··· Rows

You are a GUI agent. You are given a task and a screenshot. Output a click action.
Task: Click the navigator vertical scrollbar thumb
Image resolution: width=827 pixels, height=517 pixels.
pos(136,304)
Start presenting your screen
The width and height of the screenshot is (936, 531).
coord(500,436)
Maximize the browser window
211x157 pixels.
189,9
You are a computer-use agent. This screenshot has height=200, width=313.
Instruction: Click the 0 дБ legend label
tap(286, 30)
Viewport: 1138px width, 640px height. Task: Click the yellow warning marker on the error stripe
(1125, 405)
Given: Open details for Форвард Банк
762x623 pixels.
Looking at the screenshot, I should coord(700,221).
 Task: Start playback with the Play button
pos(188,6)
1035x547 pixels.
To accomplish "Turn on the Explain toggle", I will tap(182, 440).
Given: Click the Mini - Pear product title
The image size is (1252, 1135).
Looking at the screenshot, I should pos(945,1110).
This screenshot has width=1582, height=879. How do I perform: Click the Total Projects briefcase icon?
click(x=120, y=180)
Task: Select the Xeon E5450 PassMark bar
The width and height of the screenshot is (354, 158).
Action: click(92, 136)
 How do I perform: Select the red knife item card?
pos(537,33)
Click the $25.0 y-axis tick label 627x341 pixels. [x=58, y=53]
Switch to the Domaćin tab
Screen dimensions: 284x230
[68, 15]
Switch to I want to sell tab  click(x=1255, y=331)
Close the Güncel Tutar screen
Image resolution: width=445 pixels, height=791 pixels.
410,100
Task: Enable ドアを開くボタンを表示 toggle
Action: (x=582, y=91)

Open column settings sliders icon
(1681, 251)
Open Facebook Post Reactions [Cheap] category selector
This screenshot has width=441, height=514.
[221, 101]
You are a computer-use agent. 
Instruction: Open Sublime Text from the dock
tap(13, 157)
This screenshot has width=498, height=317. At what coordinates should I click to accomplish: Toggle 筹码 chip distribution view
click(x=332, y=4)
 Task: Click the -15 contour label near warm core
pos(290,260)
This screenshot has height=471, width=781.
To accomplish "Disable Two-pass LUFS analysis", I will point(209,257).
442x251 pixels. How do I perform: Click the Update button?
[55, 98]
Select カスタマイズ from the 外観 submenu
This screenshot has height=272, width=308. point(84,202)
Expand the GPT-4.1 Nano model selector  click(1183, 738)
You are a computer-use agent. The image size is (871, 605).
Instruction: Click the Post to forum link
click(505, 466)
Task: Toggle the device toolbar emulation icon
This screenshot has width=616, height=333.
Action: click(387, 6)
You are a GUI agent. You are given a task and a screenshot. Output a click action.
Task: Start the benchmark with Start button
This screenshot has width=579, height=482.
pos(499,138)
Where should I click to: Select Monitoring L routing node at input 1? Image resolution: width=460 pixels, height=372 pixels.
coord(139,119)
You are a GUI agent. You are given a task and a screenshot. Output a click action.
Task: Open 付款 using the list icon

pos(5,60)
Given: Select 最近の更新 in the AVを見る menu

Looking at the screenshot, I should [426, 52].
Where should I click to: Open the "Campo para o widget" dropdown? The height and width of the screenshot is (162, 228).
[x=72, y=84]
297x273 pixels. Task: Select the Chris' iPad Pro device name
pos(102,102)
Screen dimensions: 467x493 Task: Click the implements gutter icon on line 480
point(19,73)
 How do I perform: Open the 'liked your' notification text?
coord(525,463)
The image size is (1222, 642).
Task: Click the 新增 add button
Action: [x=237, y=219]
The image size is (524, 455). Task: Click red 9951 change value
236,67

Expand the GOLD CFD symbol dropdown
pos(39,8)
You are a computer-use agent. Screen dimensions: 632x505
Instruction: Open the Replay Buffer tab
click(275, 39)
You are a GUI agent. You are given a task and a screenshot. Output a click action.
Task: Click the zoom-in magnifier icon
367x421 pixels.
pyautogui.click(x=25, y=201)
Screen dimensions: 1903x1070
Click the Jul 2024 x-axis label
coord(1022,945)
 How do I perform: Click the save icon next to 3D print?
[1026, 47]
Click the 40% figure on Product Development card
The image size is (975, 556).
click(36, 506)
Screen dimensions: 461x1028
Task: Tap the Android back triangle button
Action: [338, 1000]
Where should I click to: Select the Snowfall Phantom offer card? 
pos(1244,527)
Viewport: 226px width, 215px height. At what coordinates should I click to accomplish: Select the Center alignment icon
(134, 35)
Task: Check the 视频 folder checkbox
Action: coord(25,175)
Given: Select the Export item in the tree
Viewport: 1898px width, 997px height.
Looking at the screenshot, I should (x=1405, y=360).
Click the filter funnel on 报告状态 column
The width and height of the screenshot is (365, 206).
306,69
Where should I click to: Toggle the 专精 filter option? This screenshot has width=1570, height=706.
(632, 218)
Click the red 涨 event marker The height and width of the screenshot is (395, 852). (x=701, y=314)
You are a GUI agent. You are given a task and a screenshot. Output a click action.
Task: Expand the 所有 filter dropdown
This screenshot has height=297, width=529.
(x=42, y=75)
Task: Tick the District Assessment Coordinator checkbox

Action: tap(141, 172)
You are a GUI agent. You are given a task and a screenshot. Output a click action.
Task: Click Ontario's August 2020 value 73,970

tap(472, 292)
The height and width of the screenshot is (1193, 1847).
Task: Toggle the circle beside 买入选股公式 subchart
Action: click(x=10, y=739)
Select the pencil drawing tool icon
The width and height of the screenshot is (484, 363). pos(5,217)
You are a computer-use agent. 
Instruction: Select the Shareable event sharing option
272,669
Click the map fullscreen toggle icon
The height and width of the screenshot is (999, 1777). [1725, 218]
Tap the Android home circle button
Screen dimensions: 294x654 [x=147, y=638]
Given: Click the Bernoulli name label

······

Rewrite all of the rows above, changing every "computer-use agent" to "desktop agent" and leaving everything else unchanged.

You are a GUI agent. You are given a task and a screenshot. Output a click action.
Task: Click the navigator vertical scrollbar thumb
Image resolution: width=827 pixels, height=517 pixels.
pos(136,304)
Start presenting your screen
The width and height of the screenshot is (936, 531).
coord(500,436)
Maximize the browser window
211x157 pixels.
189,9
You are a desktop agent. This screenshot has height=200, width=313.
Instruction: Click the 0 дБ legend label
tap(286, 30)
Viewport: 1138px width, 640px height. Task: Click the yellow warning marker on the error stripe
(1125, 405)
Given: Open details for Форвард Банк
762x623 pixels.
Looking at the screenshot, I should coord(700,221).
 Task: Start playback with the Play button
pos(188,6)
1035x547 pixels.
To accomplish "Turn on the Explain toggle", I will tap(182, 440).
Given: Click the Mini - Pear product title
The image size is (1252, 1135).
Looking at the screenshot, I should pos(945,1110).
This screenshot has width=1582, height=879. How do I perform: Click the Total Projects briefcase icon?
click(x=120, y=180)
Task: Select the Xeon E5450 PassMark bar
The width and height of the screenshot is (354, 158).
Action: click(92, 136)
 How do I perform: Select the red knife item card?
pos(537,33)
Click the $25.0 y-axis tick label 627x341 pixels. [x=58, y=53]
Switch to the Domaćin tab
Screen dimensions: 284x230
[68, 15]
Switch to I want to sell tab  click(x=1255, y=331)
Close the Güncel Tutar screen
Image resolution: width=445 pixels, height=791 pixels.
410,100
Task: Enable ドアを開くボタンを表示 toggle
Action: (x=582, y=91)

Open column settings sliders icon
(1681, 251)
Open Facebook Post Reactions [Cheap] category selector
This screenshot has width=441, height=514.
[221, 101]
You are a desktop agent. 
Instruction: Open Sublime Text from the dock
tap(13, 157)
This screenshot has width=498, height=317. At what coordinates should I click to accomplish: Toggle 筹码 chip distribution view
click(x=332, y=4)
 Task: Click the -15 contour label near warm core
pos(290,260)
This screenshot has height=471, width=781.
To accomplish "Disable Two-pass LUFS analysis", I will point(209,257).
442x251 pixels. How do I perform: Click the Update button?
[55, 98]
Select カスタマイズ from the 外観 submenu
This screenshot has height=272, width=308. point(84,202)
Expand the GPT-4.1 Nano model selector  click(1183, 738)
You are a desktop agent. The image size is (871, 605).
Instruction: Click the Post to forum link
click(505, 466)
Task: Toggle the device toolbar emulation icon
This screenshot has width=616, height=333.
Action: click(387, 6)
You are a GUI agent. You are given a task and a screenshot. Output a click action.
Task: Start the benchmark with Start button
This screenshot has width=579, height=482.
pos(499,138)
Where should I click to: Select Monitoring L routing node at input 1? Image resolution: width=460 pixels, height=372 pixels.
coord(139,119)
You are a GUI agent. You are given a task and a screenshot. Output a click action.
Task: Open 付款 using the list icon

pos(5,60)
Given: Select 最近の更新 in the AVを見る menu

Looking at the screenshot, I should [426, 52].
Where should I click to: Open the "Campo para o widget" dropdown? The height and width of the screenshot is (162, 228).
[x=72, y=84]
297x273 pixels. Task: Select the Chris' iPad Pro device name
pos(102,102)
Screen dimensions: 467x493 Task: Click the implements gutter icon on line 480
point(19,73)
 How do I perform: Open the 'liked your' notification text?
coord(525,463)
The image size is (1222, 642).
Task: Click the 新增 add button
Action: [x=237, y=219]
The image size is (524, 455). Task: Click red 9951 change value
236,67

Expand the GOLD CFD symbol dropdown
pos(39,8)
You are a desktop agent. Screen dimensions: 632x505
Instruction: Open the Replay Buffer tab
click(275, 39)
You are a GUI agent. You are given a task and a screenshot. Output a click action.
Task: Click the zoom-in magnifier icon
367x421 pixels.
pyautogui.click(x=25, y=201)
Screen dimensions: 1903x1070
Click the Jul 2024 x-axis label
coord(1022,945)
 How do I perform: Click the save icon next to 3D print?
[1026, 47]
Click the 40% figure on Product Development card
The image size is (975, 556).
click(36, 506)
Screen dimensions: 461x1028
Task: Tap the Android back triangle button
Action: [338, 1000]
Where should I click to: Select the Snowfall Phantom offer card? 
pos(1244,527)
Viewport: 226px width, 215px height. At what coordinates should I click to accomplish: Select the Center alignment icon
(134, 35)
Task: Check the 视频 folder checkbox
Action: coord(25,175)
Given: Select the Export item in the tree
Viewport: 1898px width, 997px height.
Looking at the screenshot, I should (x=1405, y=360).
Click the filter funnel on 报告状态 column
The width and height of the screenshot is (365, 206).
306,69
Where should I click to: Toggle the 专精 filter option? This screenshot has width=1570, height=706.
(632, 218)
Click the red 涨 event marker The height and width of the screenshot is (395, 852). (x=701, y=314)
You are a GUI agent. You are given a task and a screenshot. Output a click action.
Task: Expand the 所有 filter dropdown
This screenshot has height=297, width=529.
(x=42, y=75)
Task: Tick the District Assessment Coordinator checkbox

Action: tap(141, 172)
You are a GUI agent. You are given a task and a screenshot. Output a click action.
Task: Click Ontario's August 2020 value 73,970

tap(472, 292)
The height and width of the screenshot is (1193, 1847).
Task: Toggle the circle beside 买入选股公式 subchart
Action: click(x=10, y=739)
Select the pencil drawing tool icon
The width and height of the screenshot is (484, 363). pos(5,217)
You are a desktop agent. 
Instruction: Select the Shareable event sharing option
272,669
Click the map fullscreen toggle icon
The height and width of the screenshot is (999, 1777). [1725, 218]
Tap the Android home circle button
Screen dimensions: 294x654 [x=147, y=638]
Given: Click the Bernoulli name label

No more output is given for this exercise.